• _MATERIAL PROVIDED_
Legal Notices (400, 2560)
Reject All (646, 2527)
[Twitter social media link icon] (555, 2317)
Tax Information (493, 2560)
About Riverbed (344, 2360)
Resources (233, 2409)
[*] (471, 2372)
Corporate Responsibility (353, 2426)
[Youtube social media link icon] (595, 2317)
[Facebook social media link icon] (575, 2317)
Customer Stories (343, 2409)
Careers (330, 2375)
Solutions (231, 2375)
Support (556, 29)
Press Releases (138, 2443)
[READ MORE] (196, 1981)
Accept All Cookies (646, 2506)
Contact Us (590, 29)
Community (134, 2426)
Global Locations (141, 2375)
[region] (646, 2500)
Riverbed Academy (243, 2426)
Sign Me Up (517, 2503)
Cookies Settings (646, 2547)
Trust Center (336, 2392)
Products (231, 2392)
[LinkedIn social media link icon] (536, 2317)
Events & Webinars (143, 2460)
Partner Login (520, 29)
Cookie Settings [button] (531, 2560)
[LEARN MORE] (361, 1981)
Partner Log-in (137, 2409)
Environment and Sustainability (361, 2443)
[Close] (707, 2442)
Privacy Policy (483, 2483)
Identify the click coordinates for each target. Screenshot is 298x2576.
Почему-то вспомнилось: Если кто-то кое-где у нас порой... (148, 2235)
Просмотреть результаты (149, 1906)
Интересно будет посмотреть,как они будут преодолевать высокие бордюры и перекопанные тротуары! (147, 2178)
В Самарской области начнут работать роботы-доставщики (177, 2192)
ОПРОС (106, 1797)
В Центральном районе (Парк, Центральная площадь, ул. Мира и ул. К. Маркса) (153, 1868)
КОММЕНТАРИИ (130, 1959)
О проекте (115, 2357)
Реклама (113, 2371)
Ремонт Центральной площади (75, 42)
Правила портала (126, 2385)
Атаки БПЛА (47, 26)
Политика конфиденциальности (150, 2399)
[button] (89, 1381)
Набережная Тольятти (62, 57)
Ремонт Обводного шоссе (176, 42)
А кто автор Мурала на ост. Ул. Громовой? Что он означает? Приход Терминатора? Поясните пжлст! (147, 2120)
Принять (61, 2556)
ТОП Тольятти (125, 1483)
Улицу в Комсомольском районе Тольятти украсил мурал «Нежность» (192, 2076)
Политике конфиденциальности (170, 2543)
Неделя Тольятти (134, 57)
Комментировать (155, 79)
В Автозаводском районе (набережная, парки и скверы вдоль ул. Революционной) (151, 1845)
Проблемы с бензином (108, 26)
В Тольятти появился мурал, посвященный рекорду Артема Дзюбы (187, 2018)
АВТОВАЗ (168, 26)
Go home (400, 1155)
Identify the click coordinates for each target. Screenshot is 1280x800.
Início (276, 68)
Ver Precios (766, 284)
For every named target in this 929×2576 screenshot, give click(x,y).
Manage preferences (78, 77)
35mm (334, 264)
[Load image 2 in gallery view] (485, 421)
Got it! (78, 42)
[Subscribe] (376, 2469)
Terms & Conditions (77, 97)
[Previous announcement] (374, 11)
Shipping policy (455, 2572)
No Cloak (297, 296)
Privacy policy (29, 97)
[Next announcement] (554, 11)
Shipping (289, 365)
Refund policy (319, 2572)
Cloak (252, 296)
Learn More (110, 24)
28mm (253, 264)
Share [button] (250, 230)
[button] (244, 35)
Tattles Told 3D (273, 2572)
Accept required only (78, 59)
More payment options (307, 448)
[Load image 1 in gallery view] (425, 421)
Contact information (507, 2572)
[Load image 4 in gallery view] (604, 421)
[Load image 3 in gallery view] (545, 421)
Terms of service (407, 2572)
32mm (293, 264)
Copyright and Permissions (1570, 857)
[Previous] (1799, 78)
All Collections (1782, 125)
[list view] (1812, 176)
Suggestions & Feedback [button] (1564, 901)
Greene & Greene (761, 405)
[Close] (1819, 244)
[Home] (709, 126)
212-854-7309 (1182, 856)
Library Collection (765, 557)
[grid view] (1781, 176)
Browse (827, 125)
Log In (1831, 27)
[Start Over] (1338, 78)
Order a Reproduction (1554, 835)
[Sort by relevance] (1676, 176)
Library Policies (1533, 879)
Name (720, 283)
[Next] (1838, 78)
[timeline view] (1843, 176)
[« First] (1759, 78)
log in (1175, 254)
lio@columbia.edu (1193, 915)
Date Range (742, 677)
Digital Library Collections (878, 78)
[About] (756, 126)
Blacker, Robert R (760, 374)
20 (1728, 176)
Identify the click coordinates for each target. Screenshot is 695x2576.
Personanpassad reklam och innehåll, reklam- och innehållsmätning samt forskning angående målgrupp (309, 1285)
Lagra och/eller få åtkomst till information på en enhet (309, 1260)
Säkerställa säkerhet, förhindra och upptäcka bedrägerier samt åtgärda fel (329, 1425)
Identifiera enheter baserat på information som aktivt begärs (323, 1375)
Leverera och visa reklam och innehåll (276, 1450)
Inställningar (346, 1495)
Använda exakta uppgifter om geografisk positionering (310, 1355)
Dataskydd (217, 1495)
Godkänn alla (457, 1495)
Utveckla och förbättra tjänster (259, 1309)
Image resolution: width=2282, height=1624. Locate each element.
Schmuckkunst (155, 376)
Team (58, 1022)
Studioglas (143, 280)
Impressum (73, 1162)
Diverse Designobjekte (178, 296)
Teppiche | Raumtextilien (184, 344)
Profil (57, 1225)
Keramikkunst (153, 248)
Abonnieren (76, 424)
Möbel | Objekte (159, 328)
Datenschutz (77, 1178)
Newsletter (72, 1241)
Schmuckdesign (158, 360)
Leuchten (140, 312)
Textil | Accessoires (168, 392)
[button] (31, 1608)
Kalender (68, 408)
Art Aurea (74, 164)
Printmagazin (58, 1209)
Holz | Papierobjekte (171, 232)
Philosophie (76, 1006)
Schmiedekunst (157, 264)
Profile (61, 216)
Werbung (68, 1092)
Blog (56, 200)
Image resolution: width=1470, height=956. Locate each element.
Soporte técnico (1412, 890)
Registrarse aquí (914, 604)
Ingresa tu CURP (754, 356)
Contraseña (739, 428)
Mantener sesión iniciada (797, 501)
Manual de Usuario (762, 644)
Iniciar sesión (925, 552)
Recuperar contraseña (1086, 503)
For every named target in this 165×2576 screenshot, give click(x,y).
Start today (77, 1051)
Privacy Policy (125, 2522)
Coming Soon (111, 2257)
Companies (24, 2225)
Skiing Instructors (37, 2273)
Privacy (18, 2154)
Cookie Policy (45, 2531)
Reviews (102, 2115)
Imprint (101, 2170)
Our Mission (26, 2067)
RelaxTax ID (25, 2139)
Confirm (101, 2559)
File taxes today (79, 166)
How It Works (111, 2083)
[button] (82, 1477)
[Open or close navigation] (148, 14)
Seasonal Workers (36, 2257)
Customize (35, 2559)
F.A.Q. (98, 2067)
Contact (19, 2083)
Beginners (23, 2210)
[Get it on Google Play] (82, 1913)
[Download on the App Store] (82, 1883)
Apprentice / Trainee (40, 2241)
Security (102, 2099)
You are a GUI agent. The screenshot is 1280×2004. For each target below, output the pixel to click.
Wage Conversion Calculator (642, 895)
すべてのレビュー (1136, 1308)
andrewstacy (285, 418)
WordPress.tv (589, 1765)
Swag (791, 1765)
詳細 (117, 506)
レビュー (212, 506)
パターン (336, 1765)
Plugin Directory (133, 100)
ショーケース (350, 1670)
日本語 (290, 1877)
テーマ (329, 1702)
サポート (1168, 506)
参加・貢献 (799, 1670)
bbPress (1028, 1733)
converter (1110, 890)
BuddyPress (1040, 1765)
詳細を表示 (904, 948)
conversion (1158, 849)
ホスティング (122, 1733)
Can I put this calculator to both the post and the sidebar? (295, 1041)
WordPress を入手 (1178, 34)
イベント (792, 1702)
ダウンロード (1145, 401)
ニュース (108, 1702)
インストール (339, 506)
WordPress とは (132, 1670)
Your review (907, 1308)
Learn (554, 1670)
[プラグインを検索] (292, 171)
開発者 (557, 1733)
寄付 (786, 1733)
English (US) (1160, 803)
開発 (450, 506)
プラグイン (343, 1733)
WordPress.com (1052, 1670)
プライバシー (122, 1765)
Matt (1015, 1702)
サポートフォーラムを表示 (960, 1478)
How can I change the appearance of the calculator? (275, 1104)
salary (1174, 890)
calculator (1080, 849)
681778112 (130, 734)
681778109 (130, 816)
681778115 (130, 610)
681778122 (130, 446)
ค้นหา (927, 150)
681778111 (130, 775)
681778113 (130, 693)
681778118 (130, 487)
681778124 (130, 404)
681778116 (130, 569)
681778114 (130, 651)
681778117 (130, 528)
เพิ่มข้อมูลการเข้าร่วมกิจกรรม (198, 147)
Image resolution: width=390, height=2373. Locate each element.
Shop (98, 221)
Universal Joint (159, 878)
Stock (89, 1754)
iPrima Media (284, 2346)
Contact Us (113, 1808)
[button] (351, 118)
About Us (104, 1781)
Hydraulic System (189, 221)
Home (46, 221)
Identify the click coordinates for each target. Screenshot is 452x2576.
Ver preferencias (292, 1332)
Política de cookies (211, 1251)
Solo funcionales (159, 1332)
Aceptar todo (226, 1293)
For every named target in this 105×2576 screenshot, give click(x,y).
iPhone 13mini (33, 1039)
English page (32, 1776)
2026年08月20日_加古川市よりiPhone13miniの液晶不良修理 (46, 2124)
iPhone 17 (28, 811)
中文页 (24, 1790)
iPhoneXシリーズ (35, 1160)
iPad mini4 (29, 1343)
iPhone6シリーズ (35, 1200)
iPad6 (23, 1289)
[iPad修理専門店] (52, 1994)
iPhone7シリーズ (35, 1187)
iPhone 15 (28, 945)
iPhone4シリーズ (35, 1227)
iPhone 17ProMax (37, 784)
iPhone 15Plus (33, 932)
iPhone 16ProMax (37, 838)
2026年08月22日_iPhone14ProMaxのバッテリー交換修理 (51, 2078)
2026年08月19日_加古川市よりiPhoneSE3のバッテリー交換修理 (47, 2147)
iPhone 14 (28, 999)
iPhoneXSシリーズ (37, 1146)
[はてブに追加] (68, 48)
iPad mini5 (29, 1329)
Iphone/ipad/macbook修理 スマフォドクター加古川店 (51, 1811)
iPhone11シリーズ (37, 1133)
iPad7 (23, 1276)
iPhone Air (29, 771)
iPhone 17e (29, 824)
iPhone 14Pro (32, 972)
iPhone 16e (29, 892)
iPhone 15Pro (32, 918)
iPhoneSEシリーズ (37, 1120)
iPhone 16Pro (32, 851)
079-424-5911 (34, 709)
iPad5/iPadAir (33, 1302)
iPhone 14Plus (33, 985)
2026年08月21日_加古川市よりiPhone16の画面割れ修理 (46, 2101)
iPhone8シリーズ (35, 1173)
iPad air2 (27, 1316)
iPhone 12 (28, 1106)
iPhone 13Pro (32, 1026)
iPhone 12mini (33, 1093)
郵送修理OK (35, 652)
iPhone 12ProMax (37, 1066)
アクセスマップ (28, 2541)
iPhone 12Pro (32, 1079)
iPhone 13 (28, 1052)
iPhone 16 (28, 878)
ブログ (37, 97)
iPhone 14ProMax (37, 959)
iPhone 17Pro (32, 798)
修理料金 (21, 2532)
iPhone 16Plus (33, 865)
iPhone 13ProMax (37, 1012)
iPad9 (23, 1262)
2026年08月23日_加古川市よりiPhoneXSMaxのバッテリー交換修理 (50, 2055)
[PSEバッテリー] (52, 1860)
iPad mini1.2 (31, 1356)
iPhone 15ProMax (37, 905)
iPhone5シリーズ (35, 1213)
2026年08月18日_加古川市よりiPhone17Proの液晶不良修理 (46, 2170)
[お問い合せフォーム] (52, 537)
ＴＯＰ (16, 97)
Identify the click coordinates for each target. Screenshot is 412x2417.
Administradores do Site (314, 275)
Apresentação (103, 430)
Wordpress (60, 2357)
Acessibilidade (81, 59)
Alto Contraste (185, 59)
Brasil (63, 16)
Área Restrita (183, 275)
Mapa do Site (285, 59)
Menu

• _WHAT IS EXPECTED_
Please return the lines above that run from the line containing "lio@columbia.edu (1193, 915)" to the line containing "Contact (19, 2083)", inclusive, exactly and with no other lines.

• _RESPONSE TO THIS EXERCISE_
lio@columbia.edu (1193, 915)
Date Range (742, 677)
Digital Library Collections (878, 78)
[About] (756, 126)
Blacker, Robert R (760, 374)
20 (1728, 176)
Identify the click coordinates for each target. Screenshot is 695x2576.
Personanpassad reklam och innehåll, reklam- och innehållsmätning samt forskning angående målgrupp (309, 1285)
Lagra och/eller få åtkomst till information på en enhet (309, 1260)
Säkerställa säkerhet, förhindra och upptäcka bedrägerier samt åtgärda fel (329, 1425)
Identifiera enheter baserat på information som aktivt begärs (323, 1375)
Leverera och visa reklam och innehåll (276, 1450)
Inställningar (346, 1495)
Använda exakta uppgifter om geografisk positionering (310, 1355)
Dataskydd (217, 1495)
Godkänn alla (457, 1495)
Utveckla och förbättra tjänster (259, 1309)
Image resolution: width=2282, height=1624. Locate each element.
Schmuckkunst (155, 376)
Team (58, 1022)
Studioglas (143, 280)
Impressum (73, 1162)
Diverse Designobjekte (178, 296)
Teppiche | Raumtextilien (184, 344)
Profil (57, 1225)
Keramikkunst (153, 248)
Abonnieren (76, 424)
Möbel | Objekte (159, 328)
Datenschutz (77, 1178)
Newsletter (72, 1241)
Schmuckdesign (158, 360)
Leuchten (140, 312)
Textil | Accessoires (168, 392)
[button] (31, 1608)
Kalender (68, 408)
Art Aurea (74, 164)
Printmagazin (58, 1209)
Holz | Papierobjekte (171, 232)
Philosophie (76, 1006)
Schmiedekunst (157, 264)
Profile (61, 216)
Werbung (68, 1092)
Blog (56, 200)
Image resolution: width=1470, height=956. Locate each element.
Soporte técnico (1412, 890)
Registrarse aquí (914, 604)
Ingresa tu CURP (754, 356)
Contraseña (739, 428)
Mantener sesión iniciada (797, 501)
Manual de Usuario (762, 644)
Iniciar sesión (925, 552)
Recuperar contraseña (1086, 503)
For every named target in this 165×2576 screenshot, give click(x,y).
Start today (77, 1051)
Privacy Policy (125, 2522)
Coming Soon (111, 2257)
Companies (24, 2225)
Skiing Instructors (37, 2273)
Privacy (18, 2154)
Cookie Policy (45, 2531)
Reviews (102, 2115)
Imprint (101, 2170)
Our Mission (26, 2067)
RelaxTax ID (25, 2139)
Confirm (101, 2559)
File taxes today (79, 166)
How It Works (111, 2083)
[button] (82, 1477)
[Open or close navigation] (148, 14)
Seasonal Workers (36, 2257)
Customize (35, 2559)
F.A.Q. (98, 2067)
Contact (19, 2083)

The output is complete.